Not very common at all. I suspect those oversize bearings sold ten years ago at Ozzie's where ordered on mistake. I personally have changed a lot of airhead rod bearings and I have never seen one take oversize bearings. I have never heard of it from any mechanic I have ever worked with? There is still no need to plastigauge rod bearings. Measure the journals. You don't even need a mic. .010 or .020 or .030" is plenty easy enough to determine with a vernier caliper. Wrong size bearing? They will be too loose or stuck solid after you tighten the rod bolts. Who would do that?
I agree 100% I'll pull the sidecar off tonight and tomorrow start pulling the top end. The one thing I should mention-when I first started this motor after it had been sitting for almost 10 year once it warmed up it smoked like it had a stuck ring so I added a small amount of Marvel Mystery oil to the oil and to the gas. After a few miles the smoking went away so I changed the oil, but left the fiter(BMW 20/50). The next day it started to knock.
My G/S developed a stuck ring after sitting on the side stand in my tight workspace for a month or more while I worked on a new seat. Smoked like a broken chainsaw. Just terrible and got even worse after warmup. I dumped the oil and put in 1/4 liter of ATF and 1.75 of regular 20/50 MC oil. Within a minute it stopped smoking. Ran it like that for a couple hundred kms, dumped the oil again and put in fresh stuff. No problems since! Mike at Ozzies told me about Marvel mystery oil and how it was good for oilhead fuel injectors. Never thought to add some to the motor oil. Thanks for the tip Chris.
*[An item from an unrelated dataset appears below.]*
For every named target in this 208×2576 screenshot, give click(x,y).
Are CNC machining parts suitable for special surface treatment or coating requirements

This is obviously not Chris' problem and I don't want to belabor an off-topic subject but I was curious about how commonly cranks were underground from the factory and posed the question on the Airheads list. Tom Cutter and Snobum both indicated that it is not common but that it certainly occurred. Just a heads up for anyone else replacing the con rod bearings. The oversize bearing shells were not stamped with an oversize number like the automotive ones I am more familiar with. You had to look up the part number (or measure) to determine they were not standard size. Chuck
Anything is possible and Tom might actually know. It's just that I take all info from BMWAG, B+S, and NA with a grain of salt. It has payed off numerous times! Chances are this isn't Chris's problem but it is very much on topic IMO. My point is that if there ever was a crank that came out of the factory underground to spec, it would be impossible to assemble it with a different size bearing and not notice it. The rod would either rattle on the journal or lock solid depending on if the bearing was too big or too small. It would be impossible to put an oversize bearings on a standard crank. The engine wouldn't turn over. Save your plastigauge for when it matters.
The left wrist pin slid out a little to easy and the right took a little persuading. The left rod small end is pretty beat up.
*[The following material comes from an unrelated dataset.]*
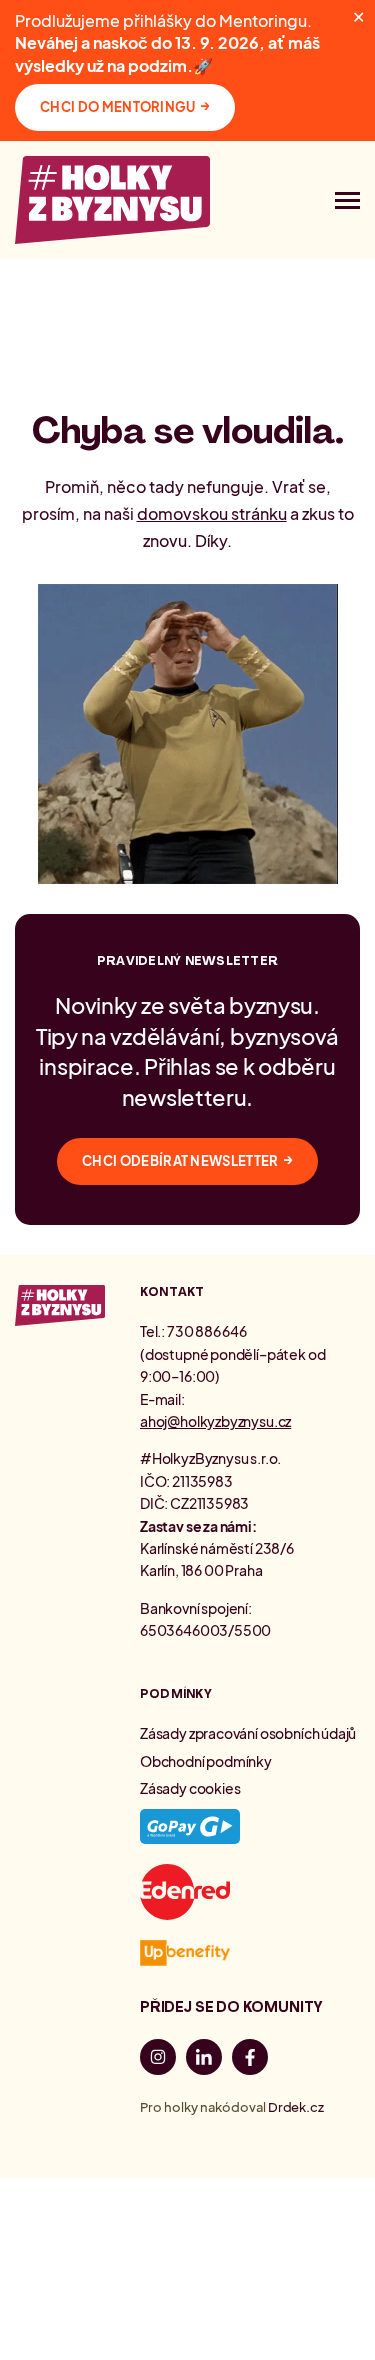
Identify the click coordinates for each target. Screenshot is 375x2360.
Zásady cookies (190, 1788)
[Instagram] (158, 2059)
What do the crank journals measure? What does some plastigauge say about the big end clearance? What does the small end measure? (you replace those bearings sometimes too.) What do the pins measure? What about the piston OD, cylinder and taper? Bore ID, cylinder and taper?
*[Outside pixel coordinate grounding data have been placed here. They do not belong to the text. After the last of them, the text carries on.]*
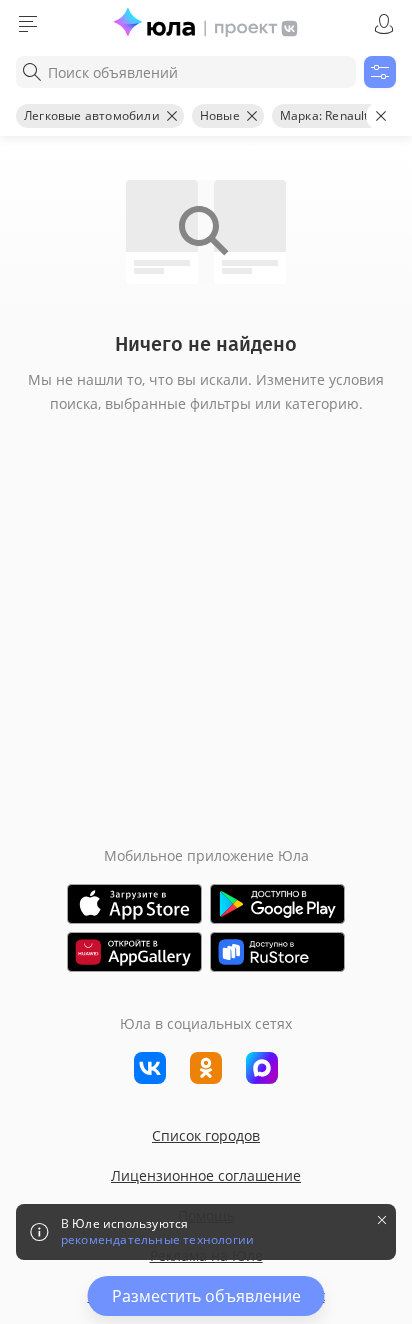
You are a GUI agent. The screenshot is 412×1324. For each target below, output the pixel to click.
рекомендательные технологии (157, 1240)
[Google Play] (277, 904)
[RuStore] (277, 952)
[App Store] (134, 904)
It looks like the problem was not rod bearings. Also, 30 psi at 1100 rpm and 70 psi at 3000 rpm is good oil pressure. Are you sure the problem is not pre-detonation knocking? How do the heads and pistons look - is there a lot of carbon? Any indication that the valves are contacting the piston (or carbon on the piston)? Could this be a piston slap problem? Now is the time to address any and all of these (somewhat unlikely) causes. Could this 'knock' be timing chain slap? Good luck!
I raised the needle position up one notch and now it runs a little rich and took it for a good ride today. The noise is back. So I have oil pressure, timing is correct, fuel mixture good. I don't think it's the timing chain because you would here it at idle. I'm starting to wonder if there is something rattling under the tan or next to the starter.
Run a tank of high test. That will put detonation to bed. Then work on making it knock at idle. If you can find a big deserted parking lot, try it without a helmet and bounce it around. You may well find something to your 'something rattling' theory.
I only run 91 octane and I have been riding it around the shop without a helmet for weeks trying to pin point it.
Check plugs w/ magnifying glass for signs of detonation (typically the insulation is white with tiny beads of molten metal). Unless you just want a shop bike, try a parking lot, a bumpy one. Check the usual suspects: missing center stand bumpers, Ovalised shock bolts, loose subframe bolts, loose battery box bolts, any bolt on the front end, coil mounts, etc.
I don't know how old the bike is but, the original timing chain tensioner fitted to the single timing chains, used to make a bloody awful noise when worn, BMW later rejigged the design and the problem went away.
Update. I checked the jetting and 170 mains, 45 idle. I raised the needle one notch. Still runs fine and I can start it without the chokes on. I pulled the plugs and they look a little on the lean side. The motor is a 1976 R90/6 with 40mm Bings(odd combo). Still trying to find the noise.